Często zdarza się tak, że nawet do najlepszego małżeństwa/ związku wkrada się zdrada- wybaczylibyście?
Zaloguj się, aby móc głosować.
Wyniki | |||
Nigdy |
|
43 | 55,1% |
Tak ale tylko dla dobra dziecka |
|
10 | 12,8% |
Tak |
|
13 | 16,7% |
Inna odpowiedź- podaj jaka |
|
12 | 15,4% |
Liczba głosów: 78
(Data wygaśnięcia: 2013-03-15 23:59:00)
14 czerwca 2011 17:02 | ID: 560531
Powiem tak, trzeba samemu przeżyć, żeby móc się obiektywnie wypowiadać. Większość z Was tylko PRZYPUSZCZA jakby się zachowała.

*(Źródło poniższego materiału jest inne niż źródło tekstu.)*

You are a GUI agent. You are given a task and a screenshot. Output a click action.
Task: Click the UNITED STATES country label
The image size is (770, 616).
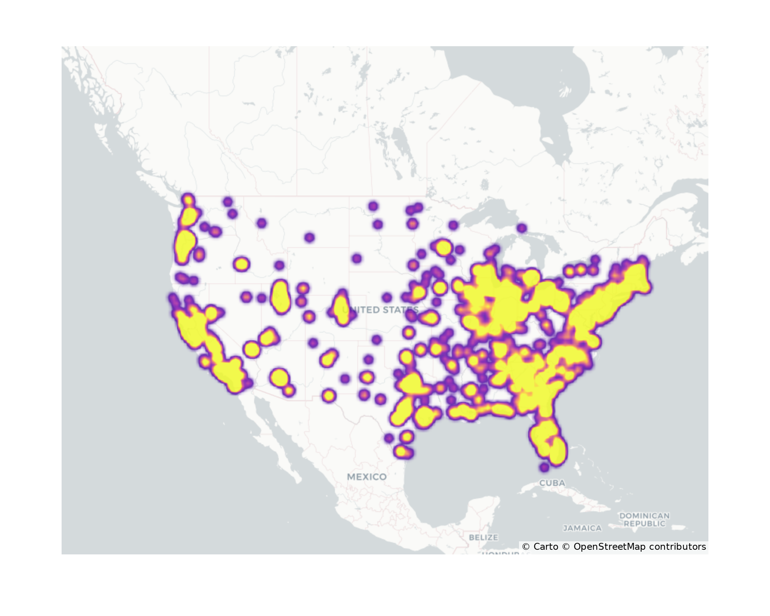pos(380,310)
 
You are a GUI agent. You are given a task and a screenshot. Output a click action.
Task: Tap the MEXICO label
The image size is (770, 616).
pos(367,477)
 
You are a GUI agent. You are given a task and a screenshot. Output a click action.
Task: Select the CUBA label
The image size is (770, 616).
pos(552,483)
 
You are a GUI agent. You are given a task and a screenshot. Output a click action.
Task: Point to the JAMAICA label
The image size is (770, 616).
pos(582,528)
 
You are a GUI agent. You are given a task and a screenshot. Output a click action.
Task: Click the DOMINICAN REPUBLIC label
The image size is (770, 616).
pos(644,519)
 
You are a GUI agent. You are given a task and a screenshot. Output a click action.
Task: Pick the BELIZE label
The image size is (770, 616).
pos(483,537)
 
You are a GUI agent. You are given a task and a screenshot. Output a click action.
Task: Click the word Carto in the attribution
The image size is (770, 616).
pos(546,547)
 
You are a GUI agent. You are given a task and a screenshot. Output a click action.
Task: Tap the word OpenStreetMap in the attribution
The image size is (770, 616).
pos(609,547)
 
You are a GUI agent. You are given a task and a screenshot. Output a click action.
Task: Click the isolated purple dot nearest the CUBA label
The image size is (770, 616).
pos(544,467)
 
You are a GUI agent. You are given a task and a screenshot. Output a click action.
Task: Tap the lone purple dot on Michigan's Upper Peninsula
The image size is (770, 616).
pos(522,228)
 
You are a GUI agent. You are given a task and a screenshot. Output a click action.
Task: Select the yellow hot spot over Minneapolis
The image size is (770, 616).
pos(444,247)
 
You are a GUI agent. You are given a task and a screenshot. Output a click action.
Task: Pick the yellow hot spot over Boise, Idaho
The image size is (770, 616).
pos(241,264)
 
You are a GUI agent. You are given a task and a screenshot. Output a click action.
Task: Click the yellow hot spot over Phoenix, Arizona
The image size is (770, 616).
pos(280,377)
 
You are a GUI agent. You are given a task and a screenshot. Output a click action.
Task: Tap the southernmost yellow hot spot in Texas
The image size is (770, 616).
pos(400,451)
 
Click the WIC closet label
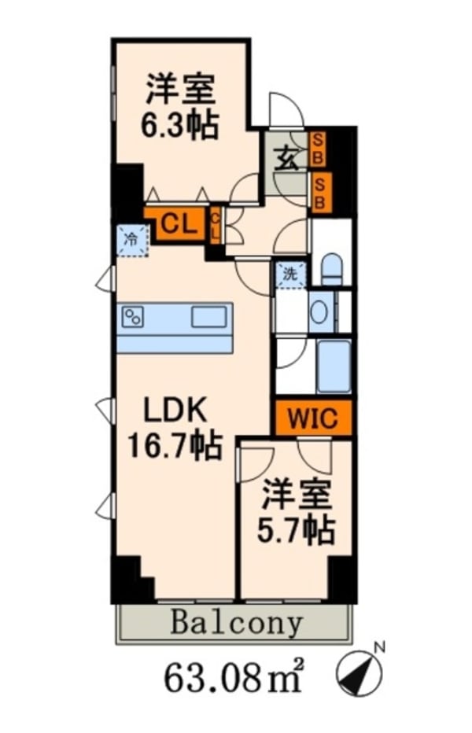click(312, 418)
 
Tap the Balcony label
click(235, 624)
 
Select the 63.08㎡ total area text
click(234, 678)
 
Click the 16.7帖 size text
click(175, 447)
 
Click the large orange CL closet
click(175, 226)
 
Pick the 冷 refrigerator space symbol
click(132, 239)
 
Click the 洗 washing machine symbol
click(289, 274)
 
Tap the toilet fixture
click(330, 269)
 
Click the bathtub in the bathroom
click(334, 366)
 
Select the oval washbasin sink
click(319, 312)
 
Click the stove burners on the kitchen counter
click(132, 318)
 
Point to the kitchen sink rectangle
click(208, 318)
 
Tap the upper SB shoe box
click(319, 147)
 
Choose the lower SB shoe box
click(320, 192)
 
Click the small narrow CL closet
click(215, 226)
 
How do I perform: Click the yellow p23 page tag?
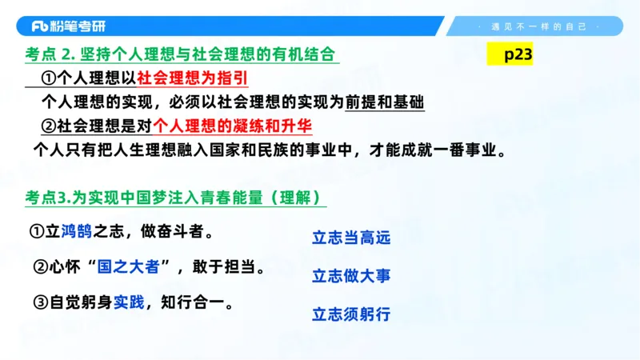(509, 56)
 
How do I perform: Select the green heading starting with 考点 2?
(182, 56)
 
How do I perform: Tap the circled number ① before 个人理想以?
(48, 79)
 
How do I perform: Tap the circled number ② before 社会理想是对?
(48, 126)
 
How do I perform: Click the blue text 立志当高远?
(351, 238)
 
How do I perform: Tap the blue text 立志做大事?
(351, 276)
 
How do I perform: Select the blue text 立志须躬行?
(351, 314)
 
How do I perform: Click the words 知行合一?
(196, 302)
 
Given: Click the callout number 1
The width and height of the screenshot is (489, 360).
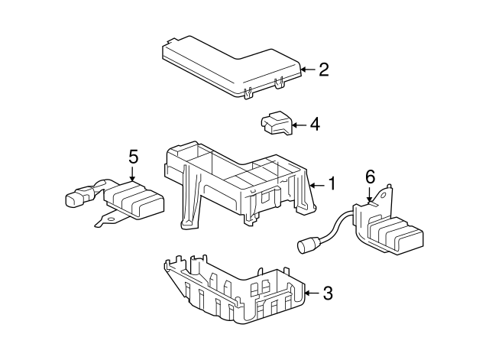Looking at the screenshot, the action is [x=332, y=183].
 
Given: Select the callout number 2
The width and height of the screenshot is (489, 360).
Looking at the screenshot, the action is [x=324, y=70].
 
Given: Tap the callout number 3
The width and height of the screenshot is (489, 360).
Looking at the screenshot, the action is [x=328, y=294].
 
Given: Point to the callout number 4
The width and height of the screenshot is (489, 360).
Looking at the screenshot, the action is [x=315, y=125].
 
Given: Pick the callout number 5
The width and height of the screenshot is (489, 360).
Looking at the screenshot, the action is [x=133, y=157].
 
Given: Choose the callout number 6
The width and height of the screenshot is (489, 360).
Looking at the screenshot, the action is [x=370, y=177].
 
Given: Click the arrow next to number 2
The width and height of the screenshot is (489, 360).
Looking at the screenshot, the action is [x=308, y=70].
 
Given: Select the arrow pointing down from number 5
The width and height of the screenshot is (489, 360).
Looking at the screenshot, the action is [x=133, y=174].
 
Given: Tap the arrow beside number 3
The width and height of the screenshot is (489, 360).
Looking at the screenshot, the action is [x=312, y=293].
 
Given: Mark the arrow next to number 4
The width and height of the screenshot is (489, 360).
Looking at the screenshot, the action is [x=300, y=125].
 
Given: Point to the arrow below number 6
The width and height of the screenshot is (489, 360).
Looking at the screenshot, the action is [x=370, y=195].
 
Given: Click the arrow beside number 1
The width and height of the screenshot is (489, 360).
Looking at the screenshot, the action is [x=318, y=186].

U Nas w związku była taka sytuacja, nikt sobie tego nie wypomina przy kłótni. Żyjemy od tego czasu nie obok siebie tylko ciągle razem, jeszcze bliżej siebie niż wcześniej. Kilka lat po tej sytuacji wzieliśmy ślub.
Może nie była to zdrada łóżkowa, ale zdrada to zdrada.
A generalizowanie w każdej sprawie jest bzdurą.
oh przed ślubem się nie liczy to tak samo jak po ślubie...:P
każdemu swojemu chłopakowi nie obiecywałam miłości po grób...
a mężowi tak więc ja widzę różnicę.
łatwiej wybaczyć zdradę chłopakowi niż mężowi po iluś latach małżeństwa.
ale też są związki które burzliwością telenoweli mogą się pochwalić za czasów przedślubnych a małżeństwami są szczęśliwymi i ustatkowanymi.
ale fakt generalizować nie można bo nigdy nie wiadomo jak do końca się zachowamy w obliczu takiej sytuacji.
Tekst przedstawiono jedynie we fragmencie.